Generated from the official FedRAMP/docs GitHub repo. Source path: FRMR.documentation.json on main at blob 5c6bfee74029. FRMR version: 0.9.43-beta · upstream last_updated: 2026-04-08. The official FedRAMP/rules repo exists, but grclanker still treats FedRAMP/docs as the active source until structured rules land there.

Incident Response

Domain code: INR · Domain ID: KSI-INR · Web slug: incident-response

Theme

A secure cloud service offering will document, report, and analyze security incidents to ensure regulatory compliance and continuous security improvement.

Indicators

KSI-INR-AAR (formerly KSI-INR-03) — Generating After Action Reports

Generate incident after action reports and persistently incorporate lessons learned.

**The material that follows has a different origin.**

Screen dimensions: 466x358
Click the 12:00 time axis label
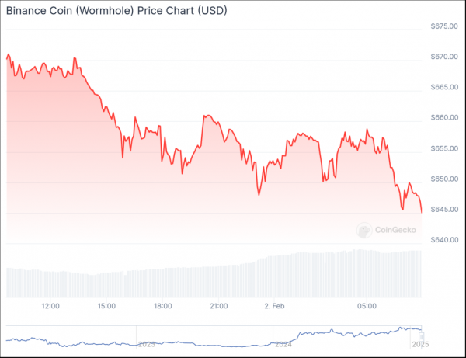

Mapped Rev5 controls: ir-3, ir-4, ir-4.1, ir-8

Terms: Incident, Persistently

Recent update: 2026-02-04 — Removed italics and changed the ID as part of new standardization in v0.9.0-beta; no material changes.

KSI-INR-RIR (formerly KSI-INR-01) — Reviewing Incident Response Procedures

Persistently review the effectiveness of documented incident response procedures.

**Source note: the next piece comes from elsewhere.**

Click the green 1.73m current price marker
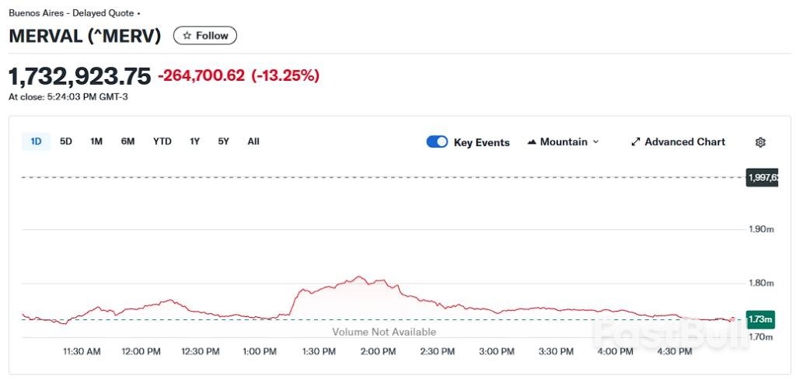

Mapped Rev5 controls: ir-4, ir-4.1, ir-6, ir-6.1, ir-6.3, ir-7, ir-7.1, ir-8, ir-8.1, si-4.5

Terms: Incident, Persistently, Vulnerability Response

Recent update: 2026-02-04 — Removed italics and changed the ID as part of new standardization in v0.9.0-beta; no material changes.

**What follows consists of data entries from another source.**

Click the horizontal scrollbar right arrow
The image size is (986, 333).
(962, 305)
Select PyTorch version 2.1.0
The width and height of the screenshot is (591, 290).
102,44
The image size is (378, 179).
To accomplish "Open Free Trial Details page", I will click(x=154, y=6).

KSI-INR-RPI (formerly KSI-INR-02) — Reviewing Past Incidents

Persistently review past incidents for patterns or vulnerabilities.

Mapped Rev5 controls: ir-3, ir-4, ir-4.1, ir-5, ir-8

Terms: Incident, Persistently, Vulnerability

Recent update: 2026-02-04 — Removed italics and changed the ID as part of new standardization in v0.9.0-beta; no material changes.